Members of the DPR Committee who investigated the Capitol riots said on Sunday that they had found enough evidence for the Department of Justice to consider criminal charges that had never happened before against former President Donald Trump for trying to cancel the 2020 election results.

The Committee announced that Trump’s campaign manager, Bill Stepien, was one of the witnesses scheduled to testify at the Monday trial focused on Trump’s efforts to spread his lies about the stolen election. Stepien was called for his public testimony.

When the audience takes place, Rep. Adam Schiff said he wanted the department to “investigate credible criminal activity accusations on Donald Trump.” Schiff, D-Calif., Who also led the DPR Intelligence Committee, said that “there are certain actions, part of various efforts to cancel the election that I did not see the evidence investigated by the Department of Justice.”

The Committee launched a public hearing last week, with members put their cases against Trump to show how the president who was defeated endlessly encouraged fake claims about the election that was cheated even though there were many advisers who told him and how he intensified the extraordinary scheme to turn the victory of Joe Biden Biden Joe Biden on the contrary Joe Biden Joe Biden.

Additional evidence will be released in this week’s hearing, Democrats, who will show that Trump and some of his advisers are involved in “massive efforts” to spread wrong information, pressing the Department of Justice to embrace his fake claims, and urged Vice at that time at that time the President at that time Mike Pence to reject state voters and block vote certification on January 6, 2021.

Stepien, Trump’s old ally, is now a leading campaign adviser for DPR Trump candidates in Wyoming Republican Primary, Harriet Hageman, who challenged Rep.

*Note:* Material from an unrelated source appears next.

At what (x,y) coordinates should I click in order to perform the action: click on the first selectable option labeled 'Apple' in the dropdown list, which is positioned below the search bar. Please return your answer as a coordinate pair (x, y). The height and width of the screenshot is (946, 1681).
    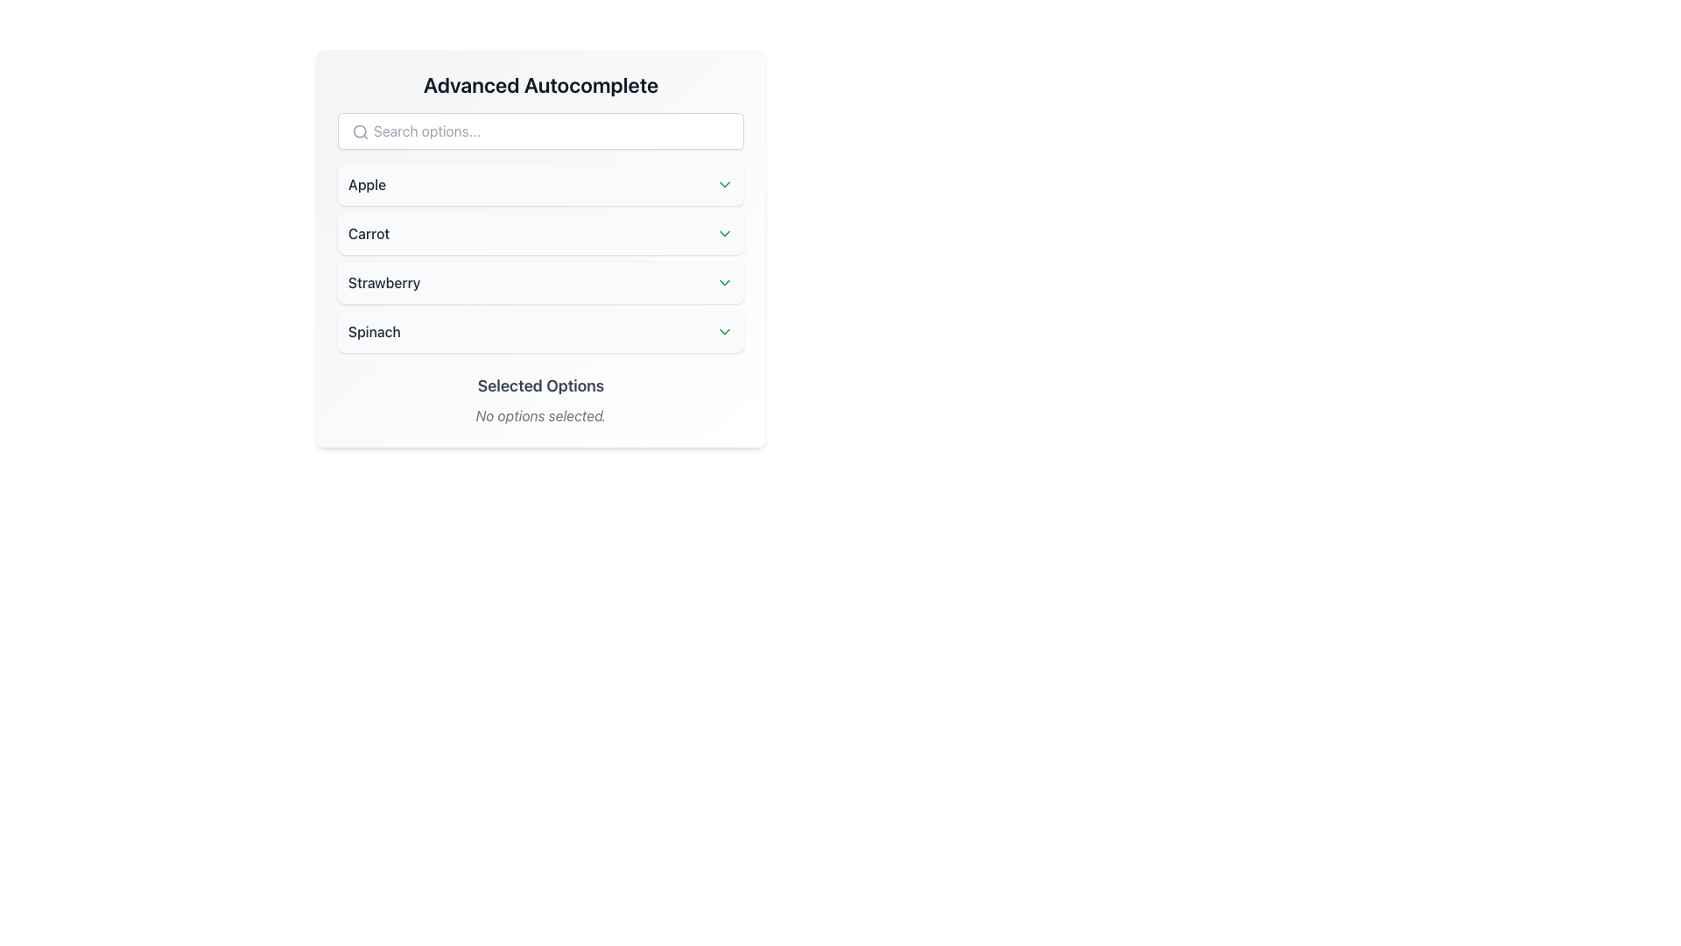
    Looking at the image, I should click on (540, 185).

Liz Cheney, deputy chairman of the committee and a critic of the former president. A spokesman for Trump, Taylor Budowich, suggested that the committee’s decision to call Stepien be politically motivated.

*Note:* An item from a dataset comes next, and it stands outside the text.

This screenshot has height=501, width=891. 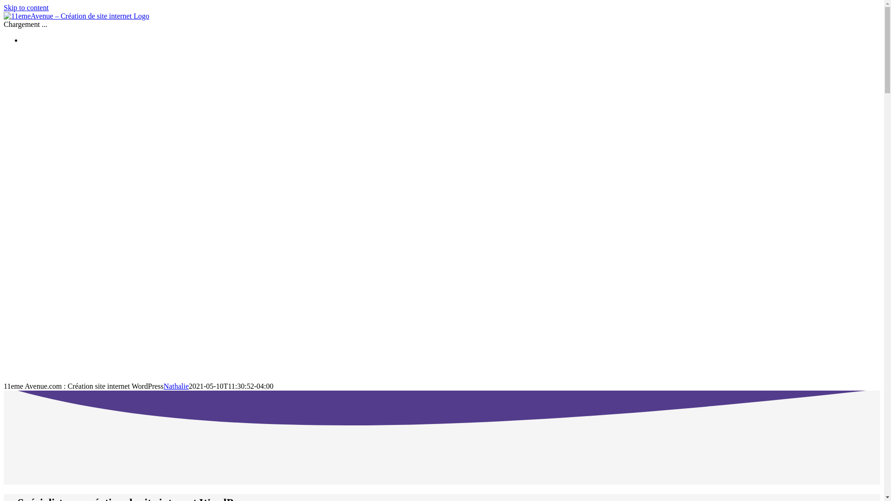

The list of witnesses on Monday also included Bjay Pak, the Top Federal Prosecutor in Atlanta who left his position on January 4, 2021, the day after the audio footage was announced where Trump called him “never Trumper”; Chris Stirewalt, a former political editor for Fox News; records Washington’s Election lawyer Benjamin Ginsberg; and Al Schmidt, a former city commissioner in Philadelphia.

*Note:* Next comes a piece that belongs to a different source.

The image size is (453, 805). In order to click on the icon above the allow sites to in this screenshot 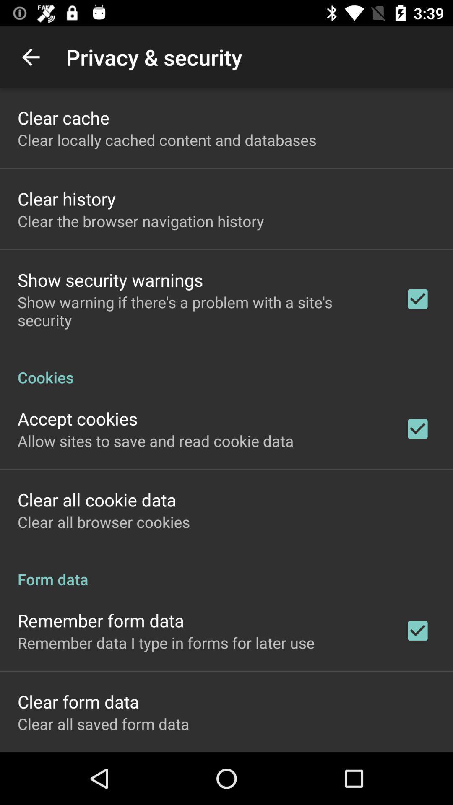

The panel will also focus on millions of team dollars Trump brings fundraising ahead of January 6, according to an assistant committee who insisted on anonymity to discuss the details.

The Committee said that most of those who were interviewed in the investigation would move forward voluntarily, although some people wanted a court call to appear in public. The film maker Nick Quesed, who gave a documentary recorder from the attack, said that during the trial last week he received a court call to appear.

Committee members said they would provide clear evidence that the members of the GOP parliament were “many”, including Rep. Scott Perry, R-Pa., Has been looking for forgiveness from Trump, who will protect him from prosecution. Perry on Friday denied he had done it, calling the statement as “absolute lies, shameless, and without soul.”

We will not make accusations or say things without evidence or evidence that supports it,” Rep. Adam Kinzinger, r-to.